§ Given exercise 1: In the Christmas blog post, how old is the baby on the day it was written?

§ Passage shown:
Begin

Saturday, December 25, 2010


Merry Christmas

His first Christmas. We thought we'd educate him.

CIVILIZING THE HEATHEN. He's ten months old today, old enough to start taking an interest in the Yuletide season. He loved all the gift wrapping, the scent of candies and foods, and twinkling lights of the Christmas tree. But there's so much more to appreciate than the commercial and purely festive parts of this annual celebration.

So we played the music for him. Unfortunately, all the other exciting activities had put him to sleep. Could anything awaken him to the real meaning of Christmas?

The full catalogue of what we tried actually adds up to a marvelous, global Youtube Christmas concert that even human beings might find affecting: Celtic (***), Welsh, German, Norwegian, Russian (***), Romanian, Greek, French, Italian (****), Italian-American (***)African-American (****), and Celtic (****) again.

Nothing. He remained exactly as you see him above. Then we tried this (*), and lo and behold, up he got:


Yes, he was momentarily awake and alert.

I guess he's still too young to understand the true ecumenical spirit of Christmas. But after our musical tour of Christendom, we kind of settled on this as our favorite (*****):



Merry Christmas. God bless us, every one.




Thursday, December 23, 2010


Lefty Political Splatter Porn

Mrs. CP's early Christmas present was Netflix streaming movies on the TV. She
said it would give me more stuff to write about and share. Who knew? She did.

End

§ Supplied information:
Begin

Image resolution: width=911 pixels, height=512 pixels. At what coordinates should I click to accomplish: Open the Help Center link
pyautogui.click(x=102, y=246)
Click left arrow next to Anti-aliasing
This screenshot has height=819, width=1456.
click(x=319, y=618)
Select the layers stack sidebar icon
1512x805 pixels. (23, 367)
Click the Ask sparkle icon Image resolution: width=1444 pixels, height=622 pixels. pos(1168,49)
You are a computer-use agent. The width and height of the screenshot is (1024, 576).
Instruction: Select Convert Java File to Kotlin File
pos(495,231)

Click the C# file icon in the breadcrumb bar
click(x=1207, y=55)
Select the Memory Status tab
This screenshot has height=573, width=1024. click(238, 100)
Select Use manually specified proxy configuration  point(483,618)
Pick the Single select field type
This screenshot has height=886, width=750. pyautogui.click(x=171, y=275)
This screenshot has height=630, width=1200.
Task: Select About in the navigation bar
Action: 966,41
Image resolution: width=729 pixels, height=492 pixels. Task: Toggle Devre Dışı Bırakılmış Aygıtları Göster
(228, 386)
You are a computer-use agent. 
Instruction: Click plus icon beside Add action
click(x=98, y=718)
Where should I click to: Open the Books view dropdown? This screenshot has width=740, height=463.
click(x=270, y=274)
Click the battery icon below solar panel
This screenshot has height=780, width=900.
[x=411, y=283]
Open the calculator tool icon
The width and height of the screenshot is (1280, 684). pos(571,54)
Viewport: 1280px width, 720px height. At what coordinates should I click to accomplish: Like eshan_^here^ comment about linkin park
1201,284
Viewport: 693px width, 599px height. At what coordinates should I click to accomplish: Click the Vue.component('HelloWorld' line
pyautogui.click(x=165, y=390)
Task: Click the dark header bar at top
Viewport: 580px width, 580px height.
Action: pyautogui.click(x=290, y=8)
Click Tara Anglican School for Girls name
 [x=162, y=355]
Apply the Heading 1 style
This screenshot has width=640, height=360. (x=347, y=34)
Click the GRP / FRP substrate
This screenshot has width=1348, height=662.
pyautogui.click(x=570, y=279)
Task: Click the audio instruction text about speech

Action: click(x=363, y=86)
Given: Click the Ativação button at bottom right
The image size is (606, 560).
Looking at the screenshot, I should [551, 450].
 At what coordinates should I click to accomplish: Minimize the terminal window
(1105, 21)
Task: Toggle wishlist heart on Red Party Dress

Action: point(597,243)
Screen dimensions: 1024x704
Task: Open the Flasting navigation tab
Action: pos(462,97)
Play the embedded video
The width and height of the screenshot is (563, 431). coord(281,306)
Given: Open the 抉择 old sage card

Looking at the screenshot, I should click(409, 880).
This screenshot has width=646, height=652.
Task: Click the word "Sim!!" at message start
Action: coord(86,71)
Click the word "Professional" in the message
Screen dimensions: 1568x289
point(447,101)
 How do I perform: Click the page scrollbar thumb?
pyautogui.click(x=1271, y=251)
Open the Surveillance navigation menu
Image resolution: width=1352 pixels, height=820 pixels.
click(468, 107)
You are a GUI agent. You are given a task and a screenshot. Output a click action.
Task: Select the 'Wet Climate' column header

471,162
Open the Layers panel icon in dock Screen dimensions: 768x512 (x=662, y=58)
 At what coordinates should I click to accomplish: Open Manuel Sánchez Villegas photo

End

§ Given exercise 2: Swap "Select" for "Choose" in the records, from their first line through the line holding "pos(495,231)", inclusive, and give only those lines back with nothing else changed.

§ Written response 1: Ten months old.

§ Written response 2:
Image resolution: width=911 pixels, height=512 pixels. At what coordinates should I click to accomplish: Open the Help Center link
pyautogui.click(x=102, y=246)
Click left arrow next to Anti-aliasing
This screenshot has height=819, width=1456.
click(x=319, y=618)
Choose the layers stack sidebar icon
1512x805 pixels. (23, 367)
Click the Ask sparkle icon Image resolution: width=1444 pixels, height=622 pixels. pos(1168,49)
You are a computer-use agent. The width and height of the screenshot is (1024, 576).
Instruction: Choose Convert Java File to Kotlin File
pos(495,231)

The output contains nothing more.